This guide will provide you with the necessary steps to create your own free SSL certificates provided by the Let's Encrypt initiative.

You can order up to 10 free certificates for each domain. This may change in the future as the project exits its public BETA phase.

We assume that you will be using this from a system administrator point of view.

The domain name example.com will be used in this guide. You must substitute with your own domain name for the key generation to work.

When you add a new domain in Virtualmin it also creates a DNS entry such as mail.example.com for the purposes of IMAP, POP3 and SMTP services. However, there is no webroot for these domains in the virtual domain home. This will cause errors when trying to authenticate with Let's Encrypt using the 'webroot' method if we point only to the public_html webroot of the virtualhost.
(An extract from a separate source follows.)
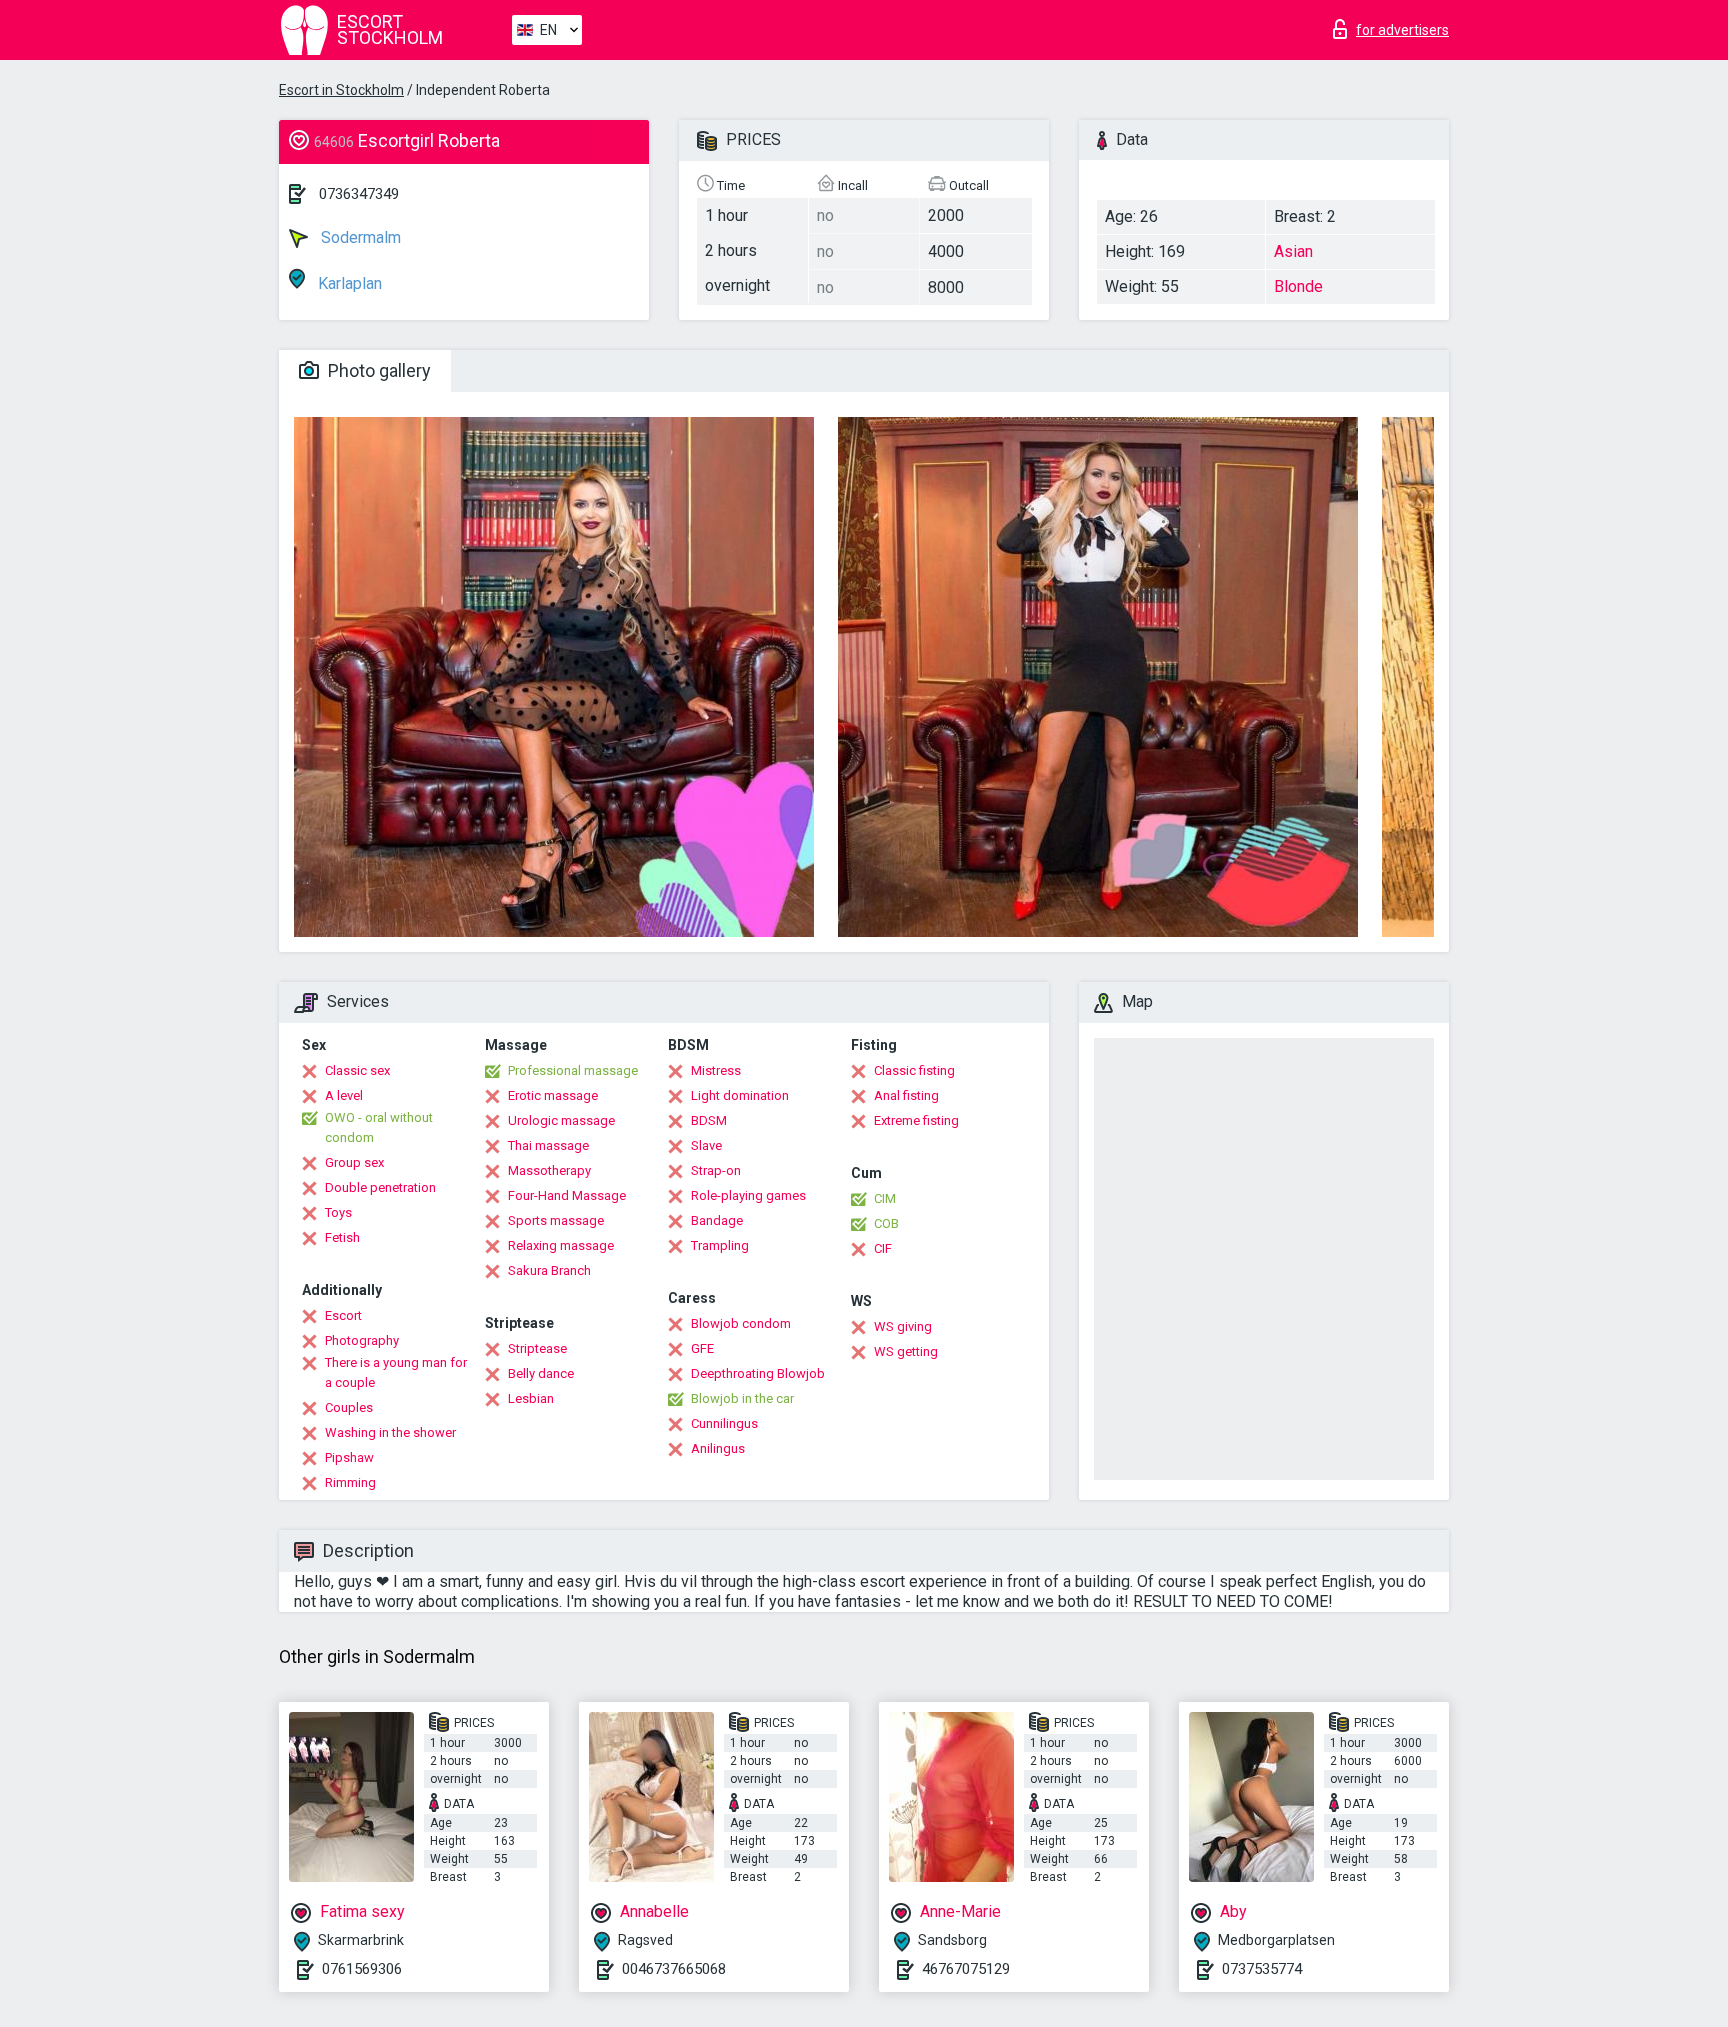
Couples (349, 1407)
In order to work around this issue we specify a separate webroot for mail.example.com so that webroot authentication performed. By default, domains which do not have an explicit virtualhost specified will be directed to the the default htdocs directory as specified by Apache.

If you are using Debian based system, such as Ubuntu this directory will be /var/www. As such we formulate our command to utilize a different webroot for mail.example.com as illustrated below.
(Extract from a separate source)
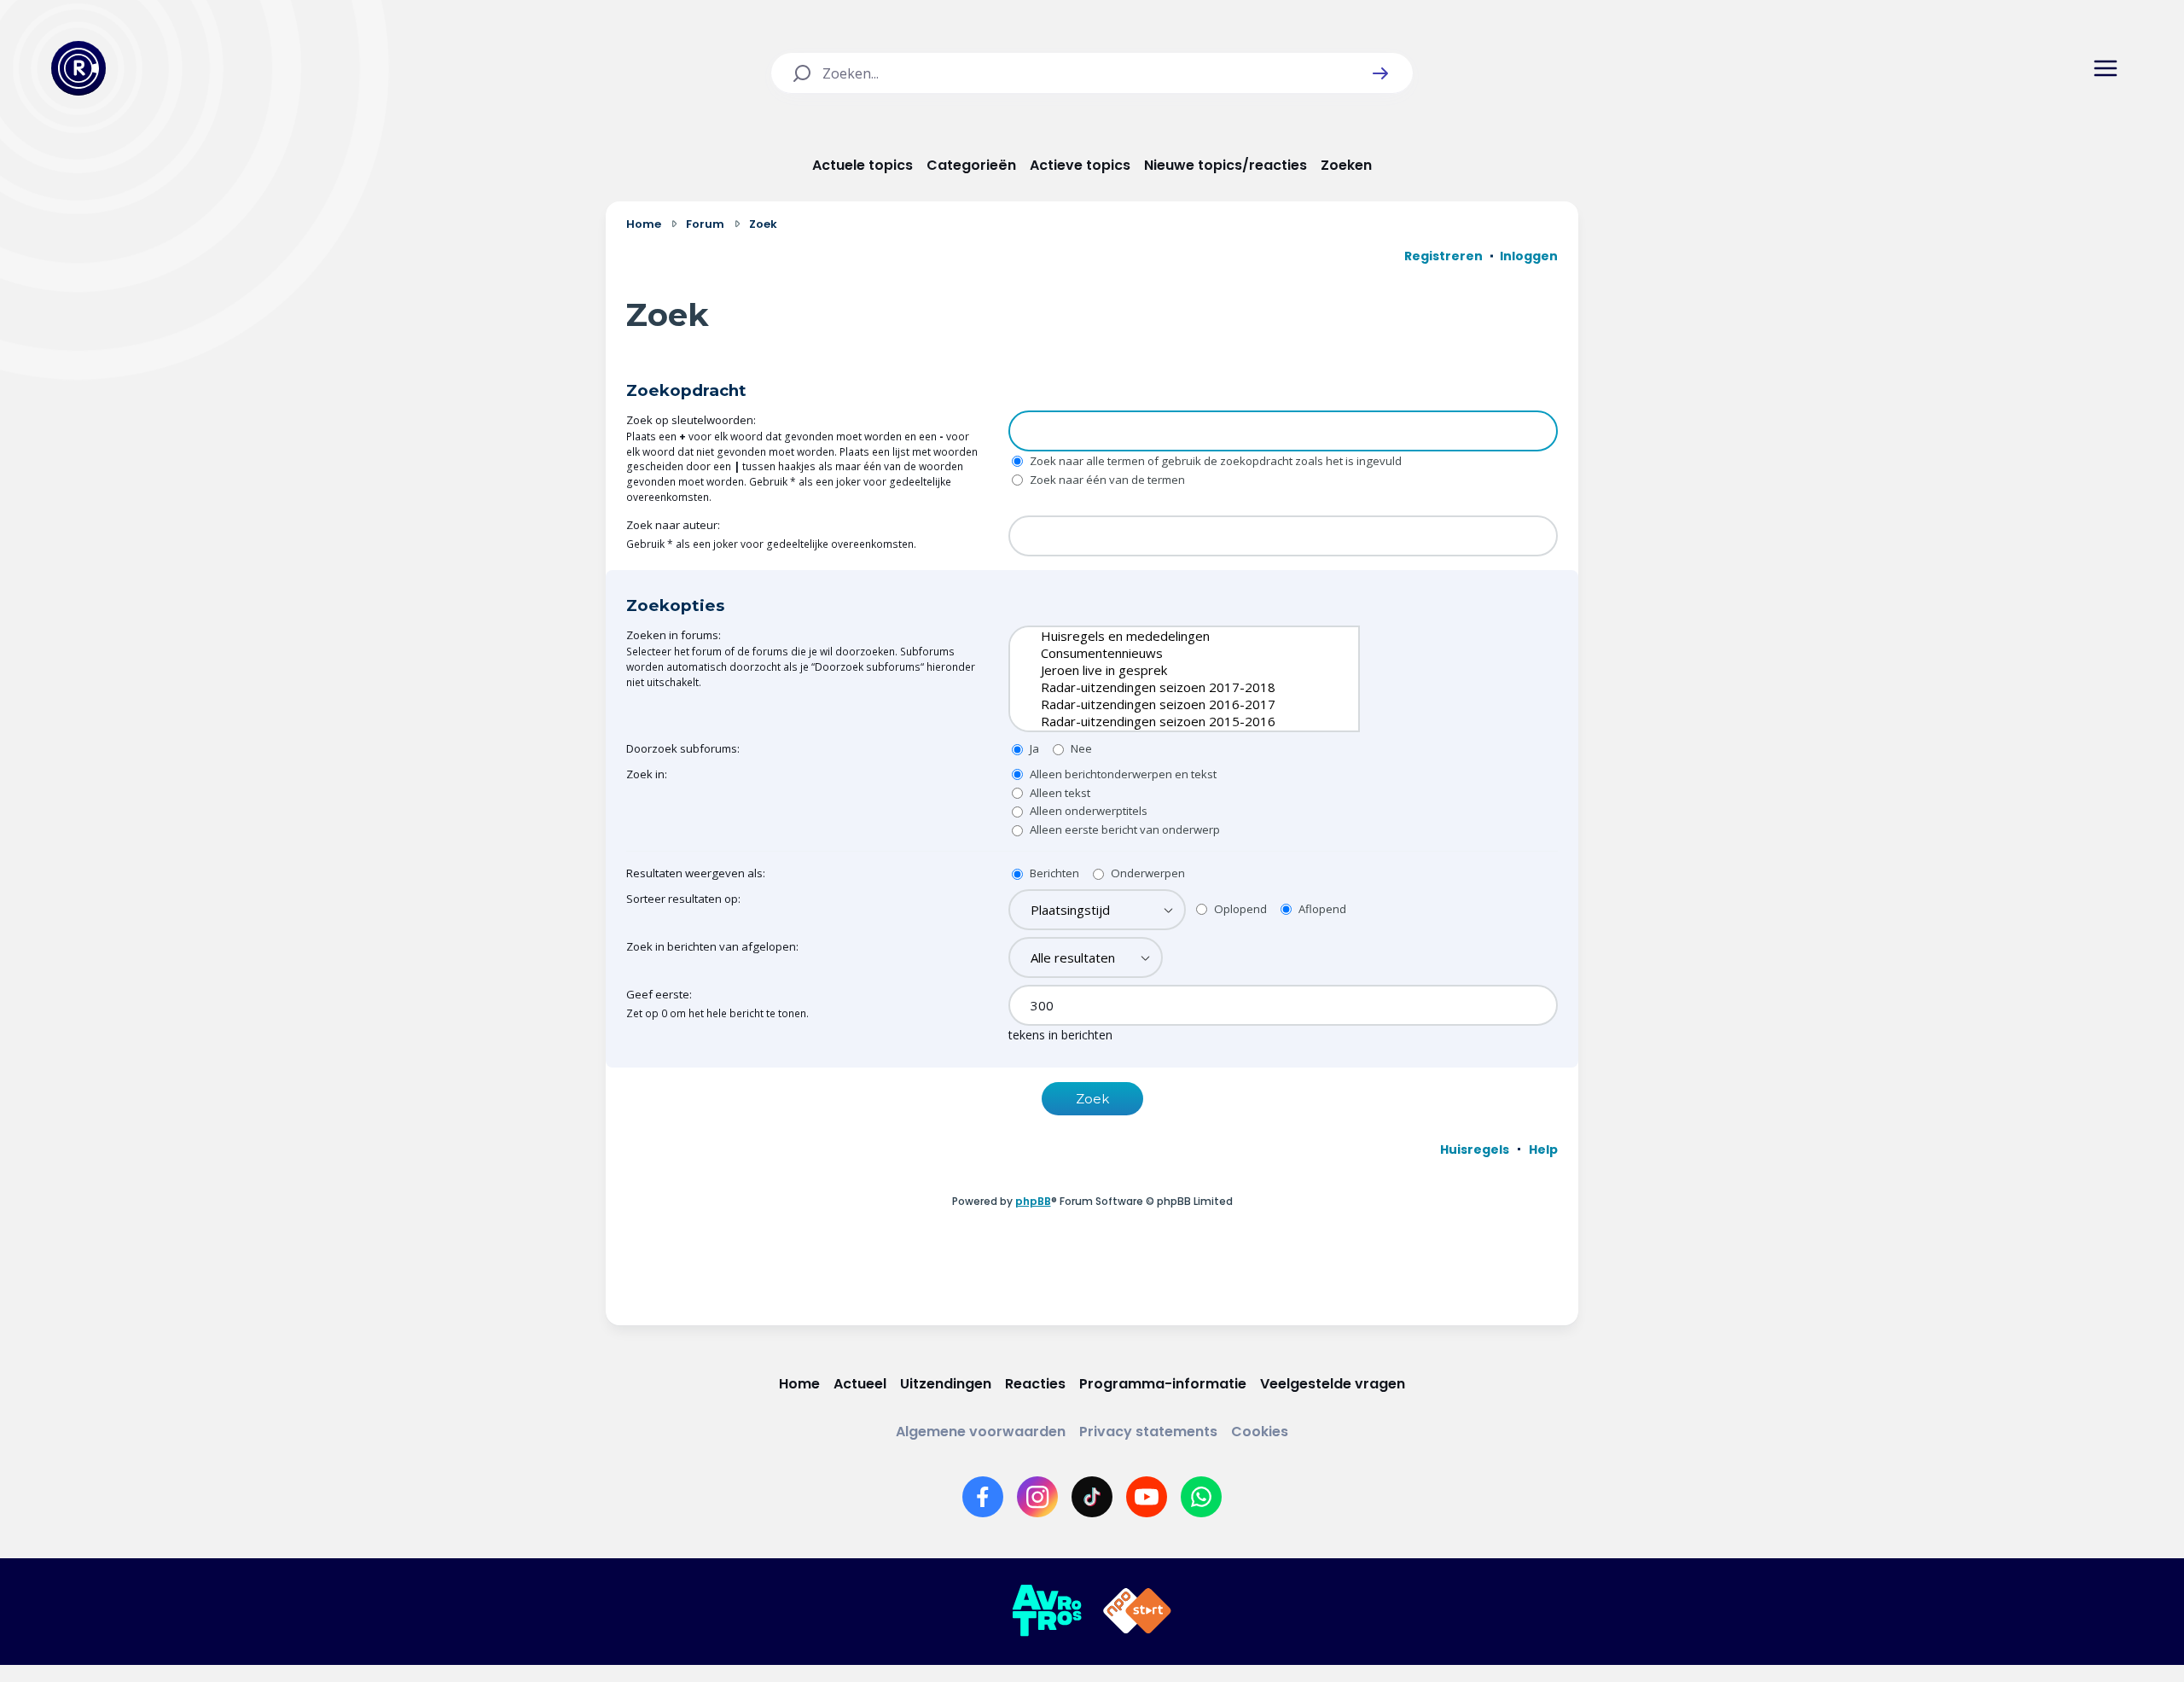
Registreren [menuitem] (1443, 256)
First you must clone the git repo to your root home. If you are using another username for root such as admin you will do the the same except clone into /home/admin or /admin. There is a letsencrypt package now available that will remove the need to manually clone the git repo, however at this time it does not seem to be available via the virtualmin repos.

cd ~/

git clone https://github.com/letsencrypt/letsencrypt

cd ~/letsencrypt/ && ./letsencrypt-auto certonly --email This email address is being protected from spambots. You need JavaScript enabled to view it. --agree-tos --webroot --renew-by-default -w /home/example/public_html -d www.example.com -d example.com -w /var/www -d mail.example.com && cp -f /etc/letsencrypt/live/www.example.com/cert.pem /home/example/ssl_certificates/cert.pem && cp -f /etc/letsencrypt/live/www.example.com/chain.pem /home/example/ssl_certificates/chain.pem && cp -f /etc/letsencrypt/live/www.example.com/fullchain.pem /home/example/ssl_certificates/fullchain.pem && cp -f /etc/letsencrypt/live/www.example.com/privkey.pem /home/example/ssl_certificates/privkey.pem

Whooa, there's a lot of stuff going on there. Well, it's not that bad. We are issuing a command that will create 3 certificates and place them in ssl_certificate folder where we will then add them to the virtualhost using Manage SSL Certificates in Virtualmin web GUI.

 

Update: If you are using this on a domain and are getting authentication errors this may be caused by a .htaccess or other web server rule which prevents the webroot authentication to work as expected. When you are creating a new certificate chain you can temporarily rename .htaccess and then rename it back when the certificate is created.